* Dati in ingresso:
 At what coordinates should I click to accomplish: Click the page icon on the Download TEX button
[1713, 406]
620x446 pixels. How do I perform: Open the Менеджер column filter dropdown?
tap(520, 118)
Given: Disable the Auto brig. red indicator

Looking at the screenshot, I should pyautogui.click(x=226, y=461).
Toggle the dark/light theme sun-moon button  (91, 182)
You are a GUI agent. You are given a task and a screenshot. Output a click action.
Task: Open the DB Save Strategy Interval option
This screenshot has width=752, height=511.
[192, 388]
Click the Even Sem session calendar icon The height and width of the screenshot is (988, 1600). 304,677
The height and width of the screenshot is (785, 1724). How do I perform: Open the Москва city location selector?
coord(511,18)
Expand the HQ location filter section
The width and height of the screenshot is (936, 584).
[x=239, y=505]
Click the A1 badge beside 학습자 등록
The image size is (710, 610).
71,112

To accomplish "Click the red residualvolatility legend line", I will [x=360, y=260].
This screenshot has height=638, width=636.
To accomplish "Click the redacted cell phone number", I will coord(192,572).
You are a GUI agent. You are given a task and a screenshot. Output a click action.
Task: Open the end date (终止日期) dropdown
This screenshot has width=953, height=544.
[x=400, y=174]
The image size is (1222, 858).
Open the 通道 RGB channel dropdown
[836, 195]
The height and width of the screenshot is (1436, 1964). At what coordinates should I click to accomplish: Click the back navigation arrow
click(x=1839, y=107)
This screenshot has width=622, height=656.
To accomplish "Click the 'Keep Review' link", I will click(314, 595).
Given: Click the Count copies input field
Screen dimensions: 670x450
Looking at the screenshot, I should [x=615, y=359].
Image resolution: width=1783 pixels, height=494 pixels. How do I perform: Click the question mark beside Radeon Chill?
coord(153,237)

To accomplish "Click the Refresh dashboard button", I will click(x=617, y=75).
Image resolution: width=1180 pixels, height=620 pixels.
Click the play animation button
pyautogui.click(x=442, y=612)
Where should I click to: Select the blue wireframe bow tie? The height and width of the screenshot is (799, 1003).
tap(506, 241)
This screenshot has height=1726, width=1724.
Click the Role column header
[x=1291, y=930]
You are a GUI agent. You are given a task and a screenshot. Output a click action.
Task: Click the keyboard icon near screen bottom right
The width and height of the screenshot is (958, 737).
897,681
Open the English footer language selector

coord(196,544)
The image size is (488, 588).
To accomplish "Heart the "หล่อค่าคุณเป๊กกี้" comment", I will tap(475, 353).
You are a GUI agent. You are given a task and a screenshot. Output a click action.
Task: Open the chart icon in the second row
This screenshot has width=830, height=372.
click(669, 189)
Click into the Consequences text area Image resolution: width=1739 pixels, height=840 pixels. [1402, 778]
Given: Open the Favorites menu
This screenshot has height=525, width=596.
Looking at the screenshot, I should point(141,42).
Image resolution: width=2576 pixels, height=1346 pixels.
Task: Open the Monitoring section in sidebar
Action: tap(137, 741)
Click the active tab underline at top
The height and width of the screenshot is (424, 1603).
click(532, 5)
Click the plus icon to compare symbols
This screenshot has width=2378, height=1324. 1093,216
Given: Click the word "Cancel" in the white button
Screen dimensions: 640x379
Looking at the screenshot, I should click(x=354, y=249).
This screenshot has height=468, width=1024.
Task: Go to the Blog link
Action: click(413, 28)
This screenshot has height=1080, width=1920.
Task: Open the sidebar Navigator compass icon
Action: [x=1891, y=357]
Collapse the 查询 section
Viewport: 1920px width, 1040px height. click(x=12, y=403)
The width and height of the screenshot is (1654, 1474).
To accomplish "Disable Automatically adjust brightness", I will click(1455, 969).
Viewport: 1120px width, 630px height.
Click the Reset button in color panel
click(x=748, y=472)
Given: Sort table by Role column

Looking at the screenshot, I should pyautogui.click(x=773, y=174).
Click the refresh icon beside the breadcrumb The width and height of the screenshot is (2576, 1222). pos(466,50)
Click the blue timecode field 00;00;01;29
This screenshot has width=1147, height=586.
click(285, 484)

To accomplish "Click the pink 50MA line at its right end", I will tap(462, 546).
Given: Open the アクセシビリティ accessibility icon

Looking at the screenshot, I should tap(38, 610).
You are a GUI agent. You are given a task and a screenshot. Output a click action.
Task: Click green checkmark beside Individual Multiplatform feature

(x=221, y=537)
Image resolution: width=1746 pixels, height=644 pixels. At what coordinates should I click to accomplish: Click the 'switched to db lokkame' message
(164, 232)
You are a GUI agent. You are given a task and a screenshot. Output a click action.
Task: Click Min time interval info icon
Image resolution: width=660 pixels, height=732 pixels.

* Obiettivo:
Riscrivi tutti i dati sopra sostituendo "GUI agent" con "GUI assistant" e lasciando invariato tutto il resto.

* Risposta:
 At what coordinates should I click to accomplish: Click the page icon on the Download TEX button
[1713, 406]
620x446 pixels. How do I perform: Open the Менеджер column filter dropdown?
tap(520, 118)
Given: Disable the Auto brig. red indicator

Looking at the screenshot, I should pyautogui.click(x=226, y=461).
Toggle the dark/light theme sun-moon button  (91, 182)
You are a GUI assistant. You are given a task and a screenshot. Output a click action.
Task: Open the DB Save Strategy Interval option
This screenshot has width=752, height=511.
[192, 388]
Click the Even Sem session calendar icon The height and width of the screenshot is (988, 1600). 304,677
The height and width of the screenshot is (785, 1724). How do I perform: Open the Москва city location selector?
coord(511,18)
Expand the HQ location filter section
The width and height of the screenshot is (936, 584).
[x=239, y=505]
Click the A1 badge beside 학습자 등록
The image size is (710, 610).
71,112

To accomplish "Click the red residualvolatility legend line", I will [x=360, y=260].
This screenshot has height=638, width=636.
To accomplish "Click the redacted cell phone number", I will coord(192,572).
You are a GUI assistant. You are given a task and a screenshot. Output a click action.
Task: Open the end date (终止日期) dropdown
This screenshot has width=953, height=544.
[x=400, y=174]
The image size is (1222, 858).
Open the 通道 RGB channel dropdown
[836, 195]
The height and width of the screenshot is (1436, 1964). At what coordinates should I click to accomplish: Click the back navigation arrow
click(x=1839, y=107)
This screenshot has width=622, height=656.
To accomplish "Click the 'Keep Review' link", I will click(314, 595).
Given: Click the Count copies input field
Screen dimensions: 670x450
Looking at the screenshot, I should [x=615, y=359].
Image resolution: width=1783 pixels, height=494 pixels. How do I perform: Click the question mark beside Radeon Chill?
coord(153,237)

To accomplish "Click the Refresh dashboard button", I will click(x=617, y=75).
Image resolution: width=1180 pixels, height=620 pixels.
Click the play animation button
pyautogui.click(x=442, y=612)
Where should I click to: Select the blue wireframe bow tie? The height and width of the screenshot is (799, 1003).
tap(506, 241)
This screenshot has height=1726, width=1724.
Click the Role column header
[x=1291, y=930]
You are a GUI assistant. You are given a task and a screenshot. Output a click action.
Task: Click the keyboard icon near screen bottom right
The width and height of the screenshot is (958, 737).
897,681
Open the English footer language selector

coord(196,544)
The image size is (488, 588).
To accomplish "Heart the "หล่อค่าคุณเป๊กกี้" comment", I will tap(475, 353).
You are a GUI assistant. You are given a task and a screenshot. Output a click action.
Task: Open the chart icon in the second row
This screenshot has width=830, height=372.
click(669, 189)
Click into the Consequences text area Image resolution: width=1739 pixels, height=840 pixels. [1402, 778]
Given: Open the Favorites menu
This screenshot has height=525, width=596.
Looking at the screenshot, I should point(141,42).
Image resolution: width=2576 pixels, height=1346 pixels.
Task: Open the Monitoring section in sidebar
Action: tap(137, 741)
Click the active tab underline at top
The height and width of the screenshot is (424, 1603).
click(532, 5)
Click the plus icon to compare symbols
This screenshot has width=2378, height=1324. 1093,216
Given: Click the word "Cancel" in the white button
Screen dimensions: 640x379
Looking at the screenshot, I should click(x=354, y=249).
This screenshot has height=468, width=1024.
Task: Go to the Blog link
Action: click(413, 28)
This screenshot has height=1080, width=1920.
Task: Open the sidebar Navigator compass icon
Action: [x=1891, y=357]
Collapse the 查询 section
Viewport: 1920px width, 1040px height. click(x=12, y=403)
The width and height of the screenshot is (1654, 1474).
To accomplish "Disable Automatically adjust brightness", I will click(1455, 969).
Viewport: 1120px width, 630px height.
Click the Reset button in color panel
click(x=748, y=472)
Given: Sort table by Role column

Looking at the screenshot, I should pyautogui.click(x=773, y=174).
Click the refresh icon beside the breadcrumb The width and height of the screenshot is (2576, 1222). pos(466,50)
Click the blue timecode field 00;00;01;29
This screenshot has width=1147, height=586.
click(285, 484)

To accomplish "Click the pink 50MA line at its right end", I will tap(462, 546).
Given: Open the アクセシビリティ accessibility icon

Looking at the screenshot, I should tap(38, 610).
You are a GUI assistant. You are given a task and a screenshot. Output a click action.
Task: Click green checkmark beside Individual Multiplatform feature

(x=221, y=537)
Image resolution: width=1746 pixels, height=644 pixels. At what coordinates should I click to accomplish: Click the 'switched to db lokkame' message
(164, 232)
You are a GUI assistant. You are given a task and a screenshot. Output a click action.
Task: Click Min time interval info icon
Image resolution: width=660 pixels, height=732 pixels.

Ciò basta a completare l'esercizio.